Tax campaigners have joined retailers in urging the UK government to close a tax loophole to prevent a “massive influx” of cheap goods from companies such as Shein and Temu flooding the market.
It comes after the EU said it was joining the US in phasing out an exemption on customs duties for low-value parcels that has been used by the companies to export goods from China cheaply.
The rule changes are seen as likely to hit trade into the EU and US by marketplaces such as Shein, prompting a report by Reuters that the online seller will have to cut the valuation of its hoped-for London stock market listing to $50bn (£40bn), about 20% below previous expectations.

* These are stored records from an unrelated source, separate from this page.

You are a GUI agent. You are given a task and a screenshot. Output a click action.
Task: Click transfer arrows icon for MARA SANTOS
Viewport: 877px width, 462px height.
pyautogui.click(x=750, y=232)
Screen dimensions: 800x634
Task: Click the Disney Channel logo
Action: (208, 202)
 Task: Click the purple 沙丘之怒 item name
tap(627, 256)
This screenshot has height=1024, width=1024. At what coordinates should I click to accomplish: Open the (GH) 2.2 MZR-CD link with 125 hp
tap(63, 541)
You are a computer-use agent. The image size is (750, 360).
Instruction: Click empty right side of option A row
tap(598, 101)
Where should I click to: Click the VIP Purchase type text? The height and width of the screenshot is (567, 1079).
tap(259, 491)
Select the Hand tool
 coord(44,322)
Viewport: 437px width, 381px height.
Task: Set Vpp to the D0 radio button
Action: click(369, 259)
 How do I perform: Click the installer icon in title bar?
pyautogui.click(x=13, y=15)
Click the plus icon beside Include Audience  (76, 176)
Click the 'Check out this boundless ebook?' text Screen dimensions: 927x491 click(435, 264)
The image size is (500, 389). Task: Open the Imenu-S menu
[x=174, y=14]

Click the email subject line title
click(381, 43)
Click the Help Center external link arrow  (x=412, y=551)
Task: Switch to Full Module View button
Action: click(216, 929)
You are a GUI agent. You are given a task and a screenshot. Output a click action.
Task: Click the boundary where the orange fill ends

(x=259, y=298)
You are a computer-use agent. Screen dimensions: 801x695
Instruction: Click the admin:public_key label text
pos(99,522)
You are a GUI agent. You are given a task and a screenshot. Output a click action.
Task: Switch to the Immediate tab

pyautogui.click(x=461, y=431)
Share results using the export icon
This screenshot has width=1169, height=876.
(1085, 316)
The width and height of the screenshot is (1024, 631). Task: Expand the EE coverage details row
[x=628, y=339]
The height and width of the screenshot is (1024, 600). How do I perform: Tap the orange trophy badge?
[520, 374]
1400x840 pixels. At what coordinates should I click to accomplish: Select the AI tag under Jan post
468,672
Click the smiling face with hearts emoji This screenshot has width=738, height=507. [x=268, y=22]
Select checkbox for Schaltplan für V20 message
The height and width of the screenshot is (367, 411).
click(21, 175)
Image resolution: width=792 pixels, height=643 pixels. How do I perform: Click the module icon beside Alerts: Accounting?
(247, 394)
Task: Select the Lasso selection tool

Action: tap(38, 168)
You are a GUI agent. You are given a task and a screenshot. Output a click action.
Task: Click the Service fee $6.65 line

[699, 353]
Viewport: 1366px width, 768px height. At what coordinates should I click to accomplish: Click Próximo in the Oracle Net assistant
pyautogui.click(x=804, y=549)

Paul Monaghan, the chief executive of the Fair Tax Foundation, said that in the light of the rule changes in the EU and US, the UK “can expect a massive influx of even more Shein and Temu products”, unless action was taken. “The government needs to tighten the gaping UK VAT and import tax loopholes as soon as possible to protect consumers and keep the high street alive.”
Andy Higginson, the chair of fashion retail group JD Sports, said the government should close the loophole to ensure there was a “level playing field” for all retailers in the UK.
“We don’t want anyone to have an unfair advantage,” he said. “There is also a moral case for paying tax in the UK if you are taking money from UK consumers and to contribute to schools and roads and other things.”
Andrew Goodacre, at the British Independent Retailers Association, said it had already raised the issue with the government, arguing that “the UK government must follow suit” after the US and EU rule changes.
“For a government ‘pleading poverty’ it seems crazy to miss out on a huge income opportunity by charging duty on millions of products that contribute nothing for the UK economy – all the money goes out of the UK,” he said.
Julian Dunkerton, the boss of the fashion retailer Superdry, also called on the government to rejig the rules, which he said were designed to help small companies and individuals import items and not meant to apply to large operators such as Shein.
He said the rules needed to be adapted so that those sending thousands of parcels worth, in total, a large amount of money each year would be subject to different tax rules.
“This is not about every small parcel being challenged, but consolidating people who go over a certain amount,” he said. “It would be very painful for a very small company, say in France, to be subject to tax on every time.”
Simon Roberts, the boss of Sainsbury’s and Argos, the Next boss Simon Wolfson and Theo Paphitis, the owner of the UK retailers Ryman and Robert Dyas, have previously called for the government to change the rules.
Donald Trump has said he will eliminate the US’s current $800 “de minimus” limit under which customs duty is not payable for goods coming from China, and potentially Canada and Mexico.
The EU has also said it is moving forward with plans to ditch its €150 (£126) threshold for import duty. In the UK, the threshold for import duty is £135, while items valued at £39 or less also do not attract import VAT.
Brad Ashton, the customs and international trade partner at the advisory company RSM UK, said: “If these goods aren’t being imported into the US, other jurisdictions, such as the EU and UK, could see an increase in cheap goods flooding the market.”
He added that the threat of 10% tariffs on Chinese goods imported into the US may also affect UK retailers if stock is made in China but fulfilled and shipped from the UK. “The goods will still be subject to tariffs due to the origin of the goods which could present a double blow to UK retailers,” he said.
An HM Treasury spokesperson declined to comment on whether any changes to UK rules were being considered. “Our customs and tax regime balances reducing burdens for businesses and consumers buying lower-value goods from overseas with the interests of UK businesses,” the spokesperson said.